### Short problem
Return verbatim the lines of the records starting at the line containing "This screenshot has width=1024, height=559." and ending at the line containing "(x=447, y=536)".

:: Material for this task ::

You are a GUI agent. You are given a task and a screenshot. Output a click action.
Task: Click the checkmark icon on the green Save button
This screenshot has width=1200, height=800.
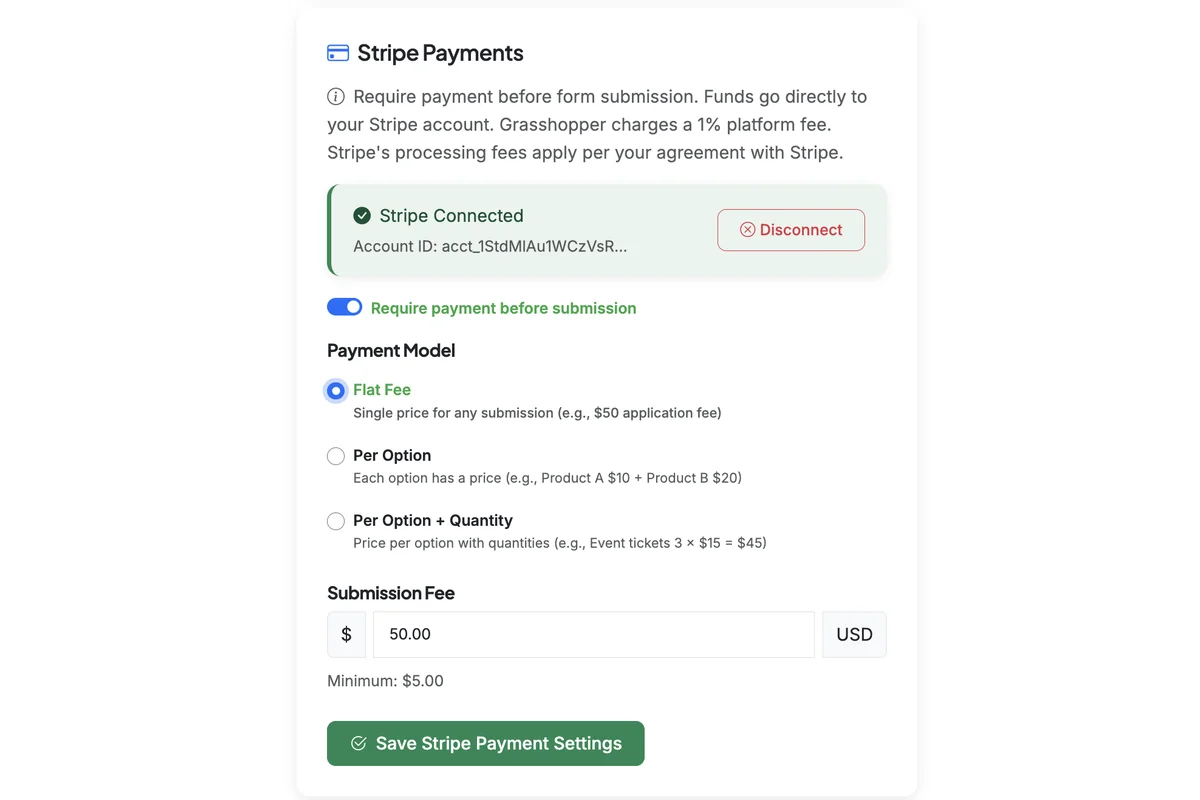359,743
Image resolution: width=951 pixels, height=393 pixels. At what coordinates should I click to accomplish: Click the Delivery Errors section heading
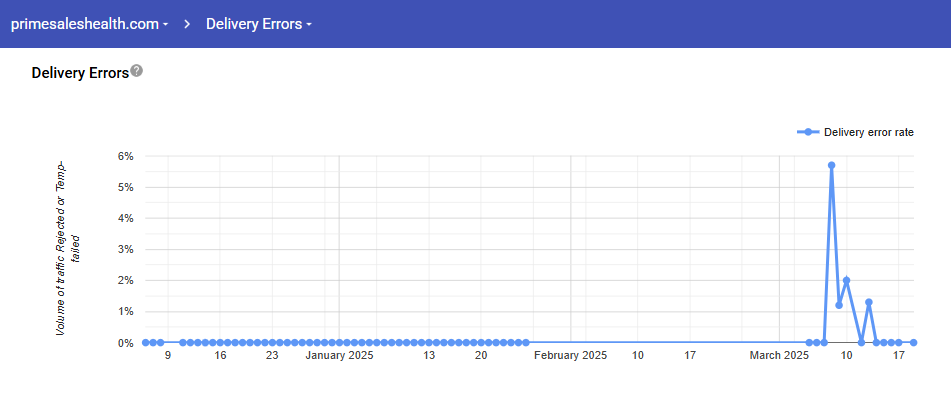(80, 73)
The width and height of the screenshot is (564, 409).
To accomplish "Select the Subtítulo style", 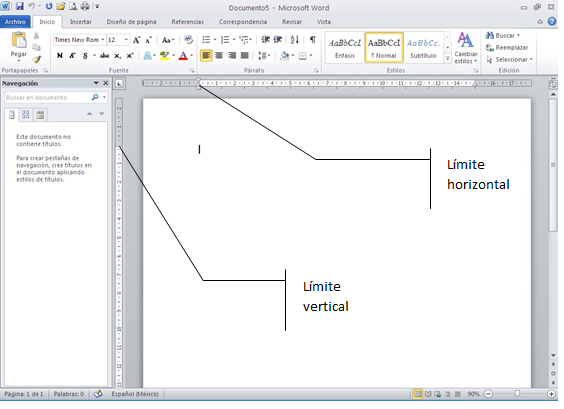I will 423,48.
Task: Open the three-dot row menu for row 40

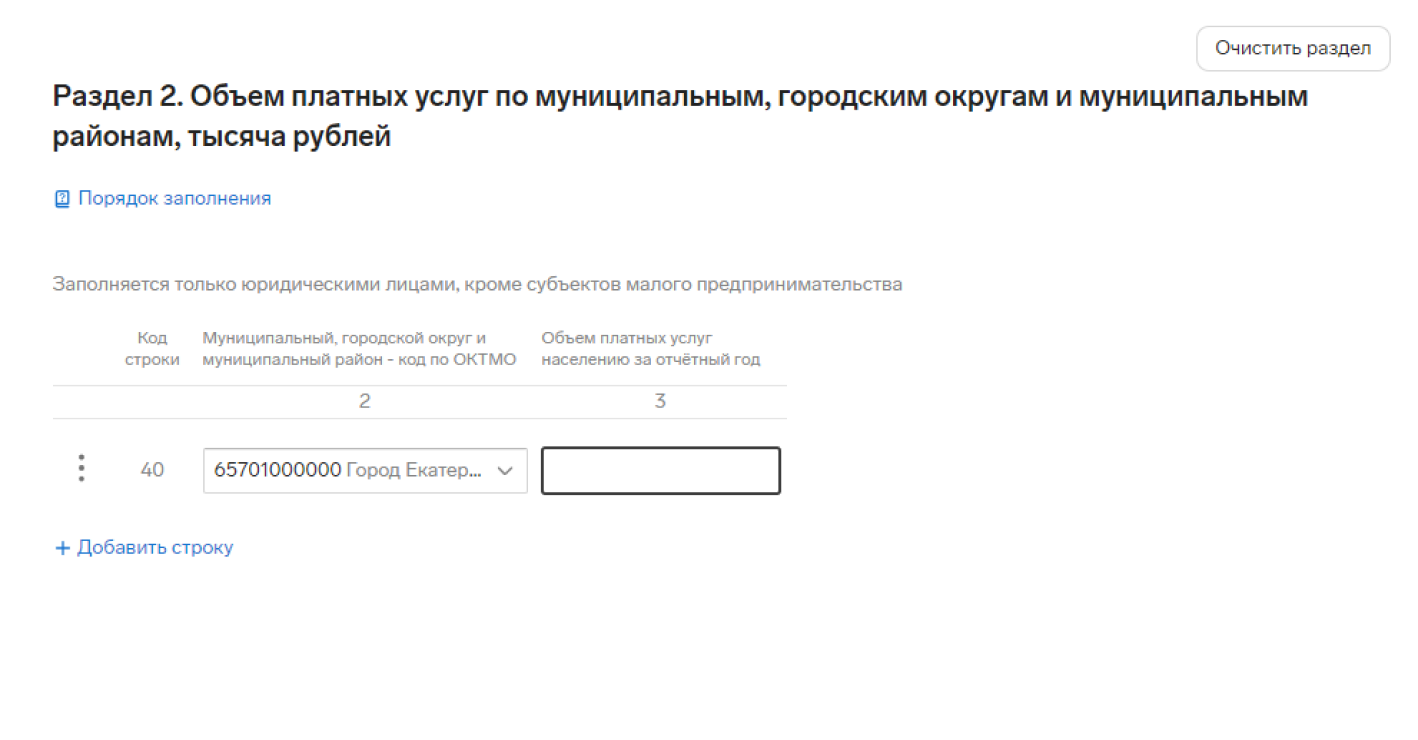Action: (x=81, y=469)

:::
:: Material for this task ::

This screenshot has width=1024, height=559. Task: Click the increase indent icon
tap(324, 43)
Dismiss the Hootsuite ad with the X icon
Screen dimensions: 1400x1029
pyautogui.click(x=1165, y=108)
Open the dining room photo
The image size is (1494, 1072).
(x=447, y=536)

:::

### Response
This screenshot has width=1024, height=559. Task: Click the increase indent icon
tap(324, 43)
Dismiss the Hootsuite ad with the X icon
Screen dimensions: 1400x1029
pyautogui.click(x=1165, y=108)
Open the dining room photo
The image size is (1494, 1072).
(x=447, y=536)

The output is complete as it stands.